__WHAT THE EXERCISE ASKS__
For the word "accomplish", count the lines in the records below that include it and give only that number.

---- DATA UNDER STUDY

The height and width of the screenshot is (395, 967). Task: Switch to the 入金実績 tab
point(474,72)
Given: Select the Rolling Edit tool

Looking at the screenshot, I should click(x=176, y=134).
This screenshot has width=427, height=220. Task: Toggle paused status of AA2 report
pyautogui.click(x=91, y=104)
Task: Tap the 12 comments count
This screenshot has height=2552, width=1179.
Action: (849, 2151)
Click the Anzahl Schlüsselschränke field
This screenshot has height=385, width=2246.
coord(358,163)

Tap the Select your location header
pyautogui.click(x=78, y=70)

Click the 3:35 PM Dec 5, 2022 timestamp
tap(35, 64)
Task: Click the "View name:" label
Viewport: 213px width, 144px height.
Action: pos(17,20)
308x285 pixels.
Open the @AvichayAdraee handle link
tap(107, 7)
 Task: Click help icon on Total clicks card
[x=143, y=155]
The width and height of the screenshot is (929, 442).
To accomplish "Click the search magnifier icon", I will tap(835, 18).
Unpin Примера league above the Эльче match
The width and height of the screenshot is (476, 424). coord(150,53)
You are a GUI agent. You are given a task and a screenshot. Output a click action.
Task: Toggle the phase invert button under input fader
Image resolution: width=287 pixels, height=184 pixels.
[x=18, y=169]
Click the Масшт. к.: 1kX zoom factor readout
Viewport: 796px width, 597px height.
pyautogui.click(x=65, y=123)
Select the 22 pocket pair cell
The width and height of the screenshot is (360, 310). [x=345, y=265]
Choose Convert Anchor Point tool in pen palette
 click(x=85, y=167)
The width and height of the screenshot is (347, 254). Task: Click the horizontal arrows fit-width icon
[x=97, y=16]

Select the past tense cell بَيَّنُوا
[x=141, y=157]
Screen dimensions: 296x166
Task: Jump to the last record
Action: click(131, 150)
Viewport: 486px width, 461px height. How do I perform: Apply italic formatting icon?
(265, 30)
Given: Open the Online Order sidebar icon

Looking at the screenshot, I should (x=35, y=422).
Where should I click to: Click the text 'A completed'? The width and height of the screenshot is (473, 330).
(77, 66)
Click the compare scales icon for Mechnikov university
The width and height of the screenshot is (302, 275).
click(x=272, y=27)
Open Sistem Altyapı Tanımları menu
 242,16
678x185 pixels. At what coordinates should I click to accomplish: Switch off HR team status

--------

__SOLVED EXERCISE__
2